*** Extracted text Section Begins ***

BForests are dictionary-like objects that use multiple BTrees for a backend and support rotation of the composite trees. This supports various implementations of timed member expirations, enabling caches and semi-persistent storage. A useful and simple subclass would be to promote a key-value pair to the first (newest) bucket whenever the key is accessed, for instance. It also is useful with disabling the rotation capability.

Like btrees, bforests come in four flavors: Integer-Integer (IIBForest), Integer-Object (IOBForest), Object-Integer (OIBForest), and Object-Object (OOBForest). The examples here will deal with them in the abstract: we will create classes from the imaginary and representative BForest class, and generate keys from KeyGenerator and values from ValueGenerator. From the examples you should be able to extrapolate usage of all four types.

*** Extracted text Section Ends ***
*** Provided material Section Begins ***

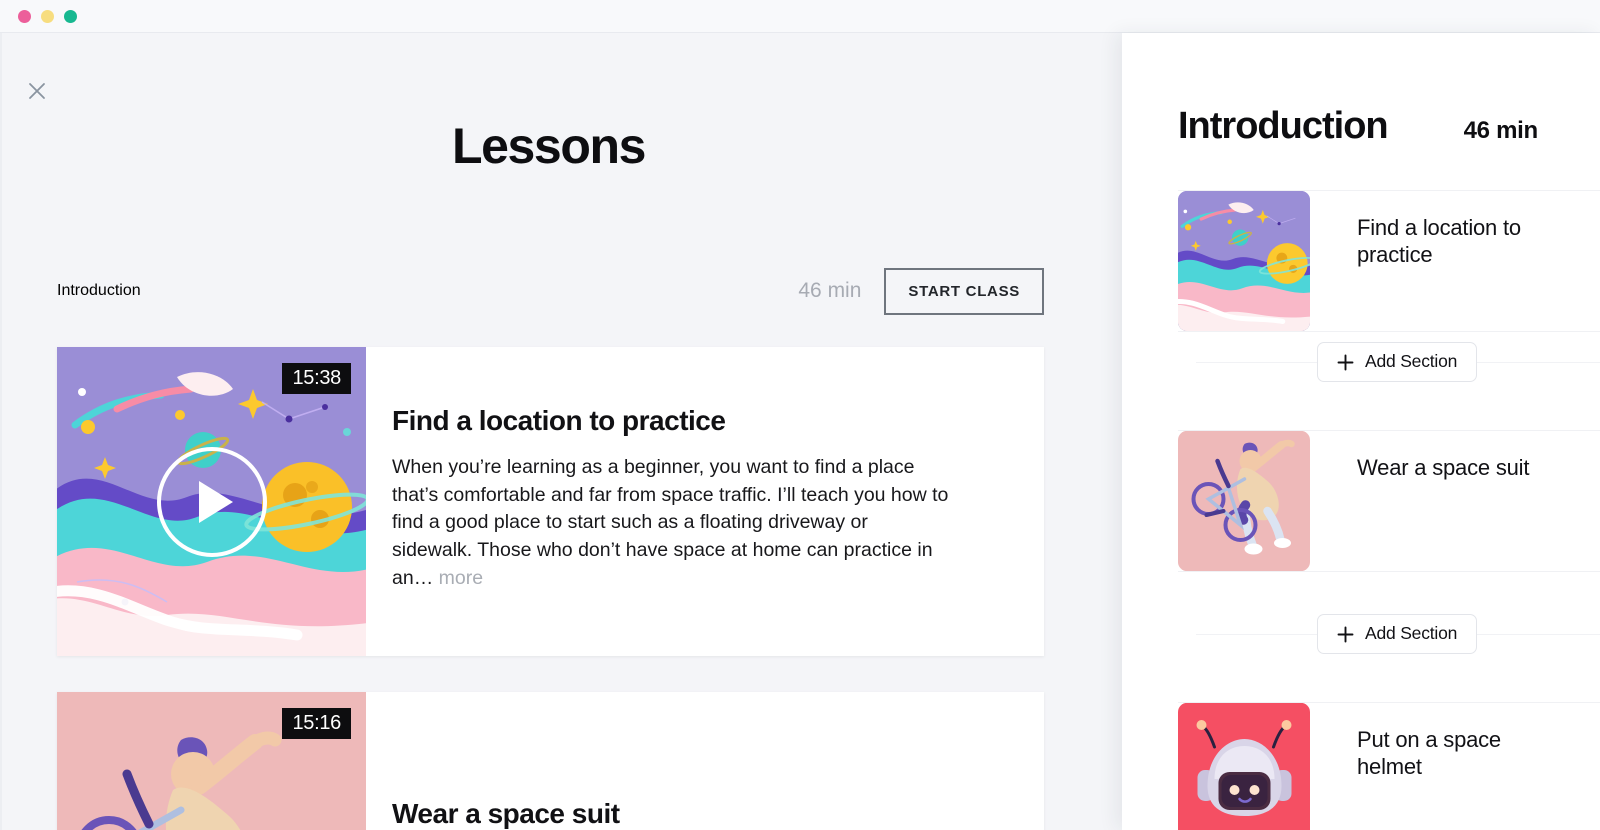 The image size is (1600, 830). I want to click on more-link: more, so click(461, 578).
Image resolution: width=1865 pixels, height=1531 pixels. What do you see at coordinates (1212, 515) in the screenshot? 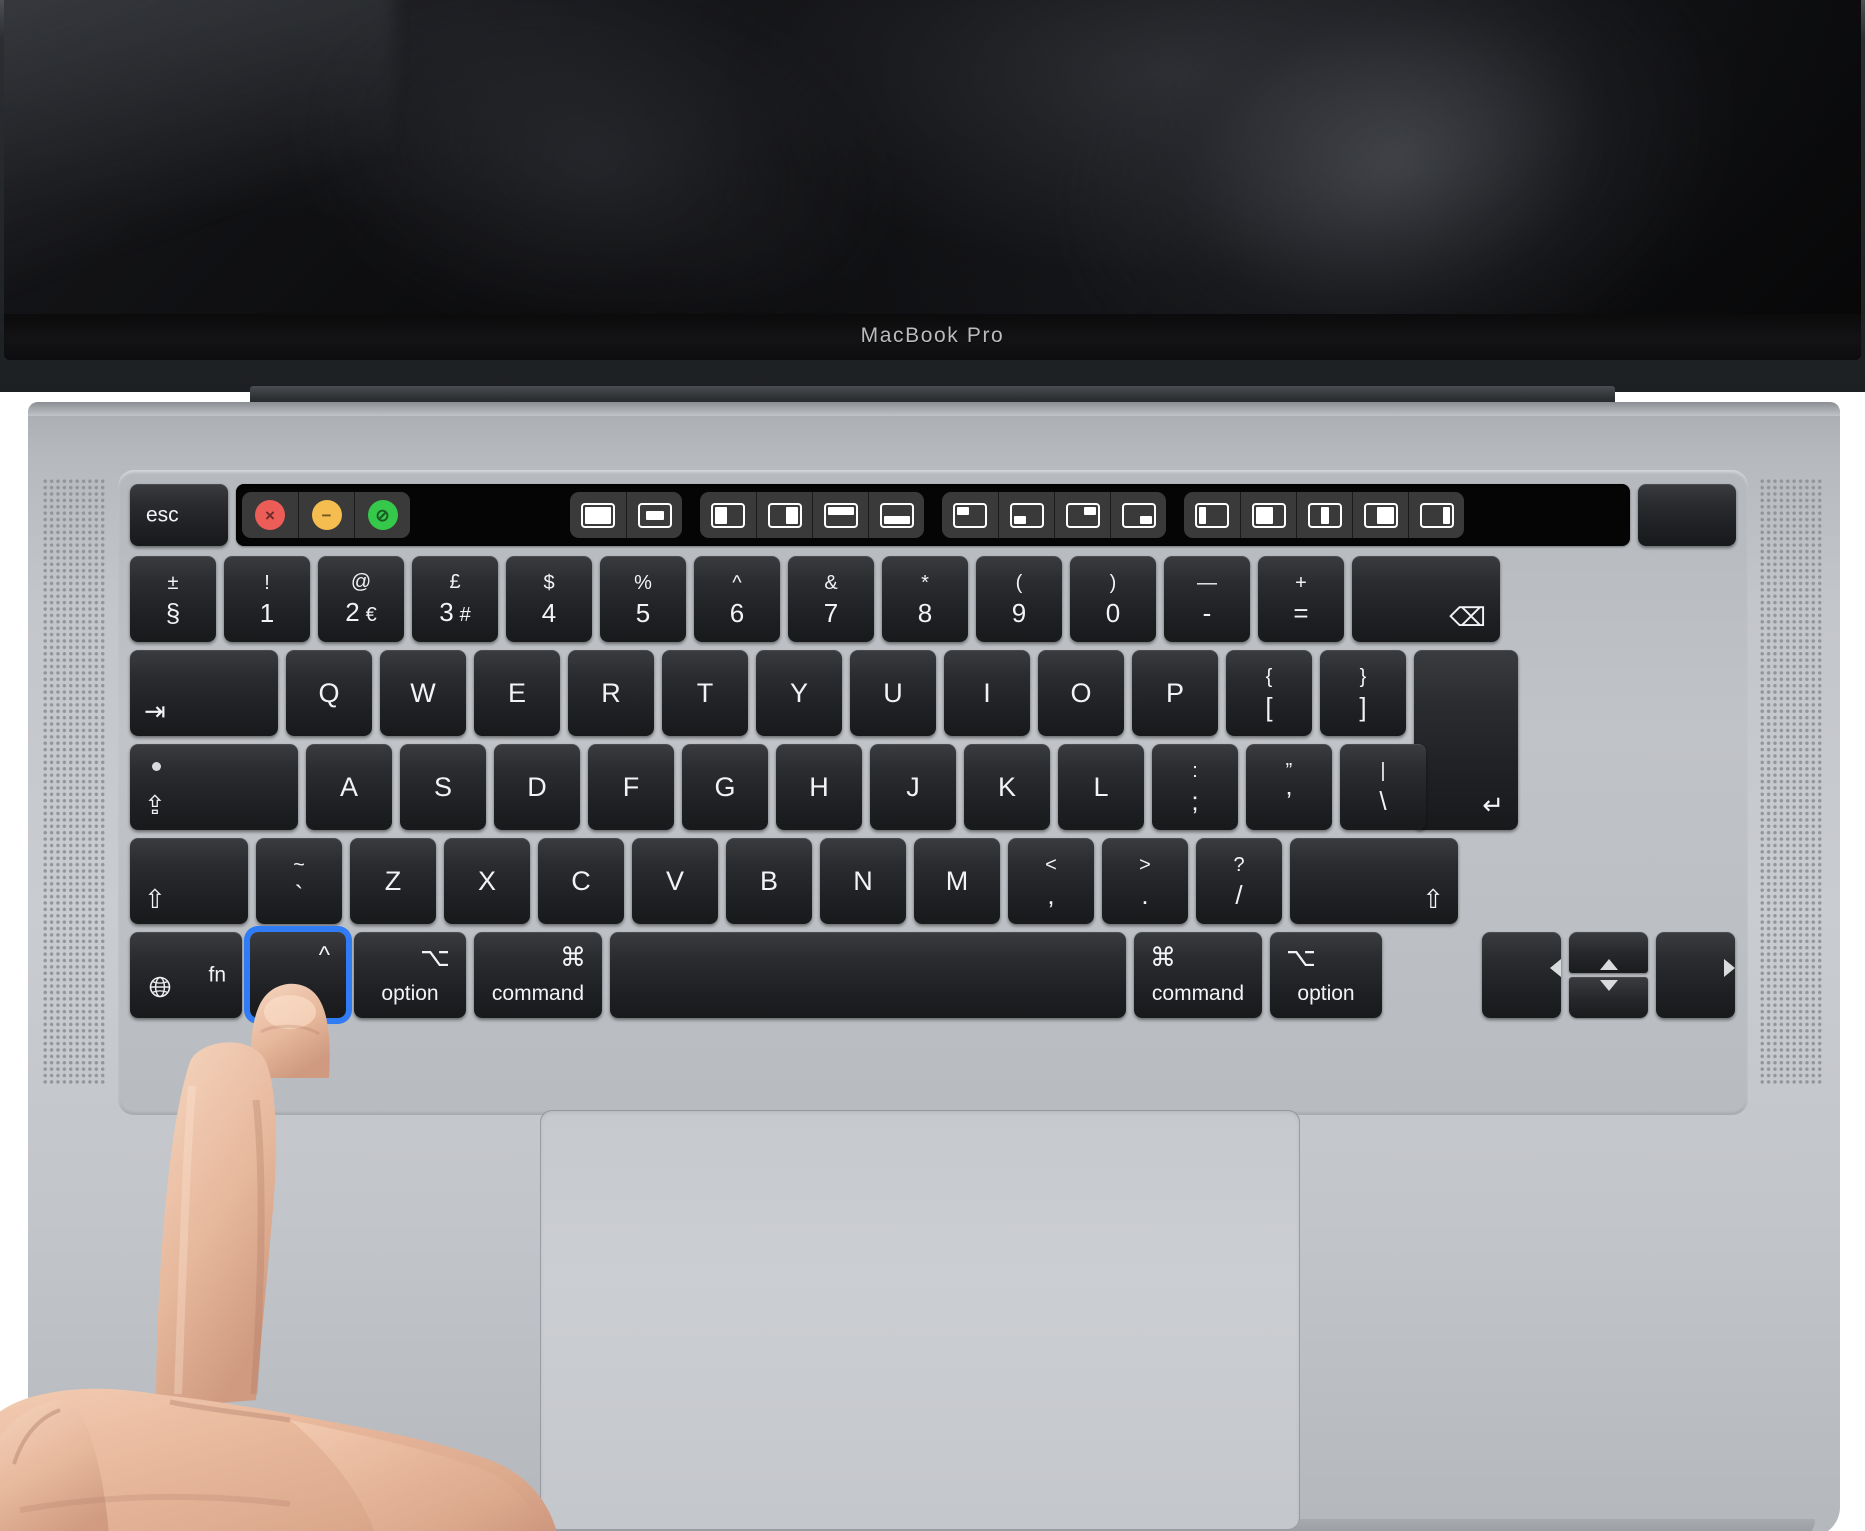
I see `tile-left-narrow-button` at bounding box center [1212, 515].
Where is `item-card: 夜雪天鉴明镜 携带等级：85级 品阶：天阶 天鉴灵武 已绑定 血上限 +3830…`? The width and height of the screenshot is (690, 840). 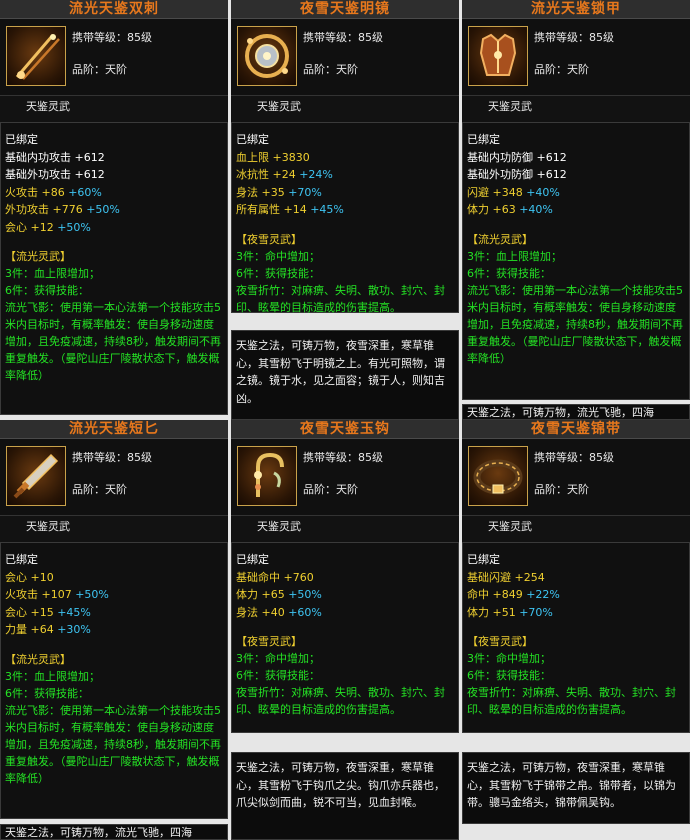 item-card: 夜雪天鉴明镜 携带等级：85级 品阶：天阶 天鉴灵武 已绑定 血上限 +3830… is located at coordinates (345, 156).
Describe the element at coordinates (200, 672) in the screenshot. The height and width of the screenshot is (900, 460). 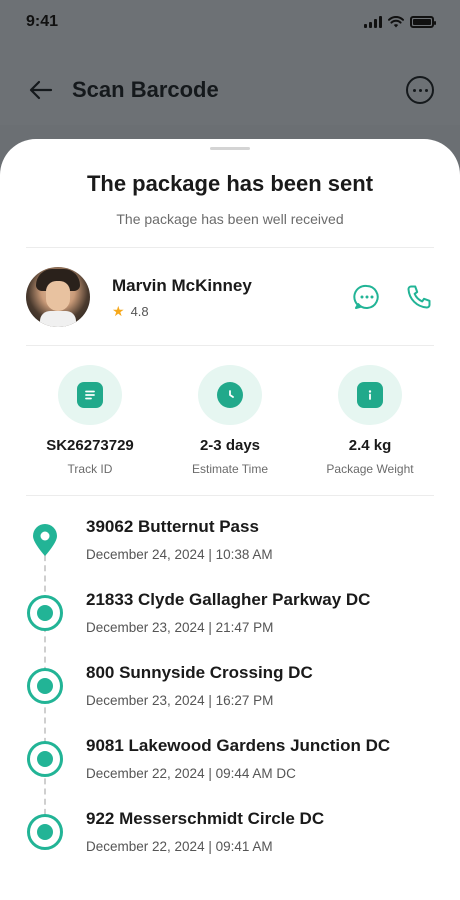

*** Provided material Section Ends ***

● Your tasks
**a)** In the BForests text, rewrite the paragraph that begins "Like btrees, bforests come in four flavors" as a short list that keeps its main facts.
**b)** Format the rows between the line holding "Image resolution: width=1865" and the line holding "center [1212, 515].", inclusive, as a JSON list of strings with one string per line and no blank lines. Leave the pictures out.

● Results in order
**a)**
- BForests come in four flavors, like btrees:
  - Integer-Integer (IIBForest)
  - Integer-Object (IOBForest)
  - Object-Integer (OIBForest)
  - Object-Object (OOBForest)
- The examples treat them in the abstract. They build classes from an imaginary, representative BForest class. Keys come from KeyGenerator and values from ValueGenerator.
- Usage of all four types should follow from these examples.

**b)**
[
  "Image resolution: width=1865 pixels, height=1531 pixels. What do you see at coordinates (1212, 515) in the screenshot? ",
  "I see `tile-left-narrow-button` at bounding box center [1212, 515]."
]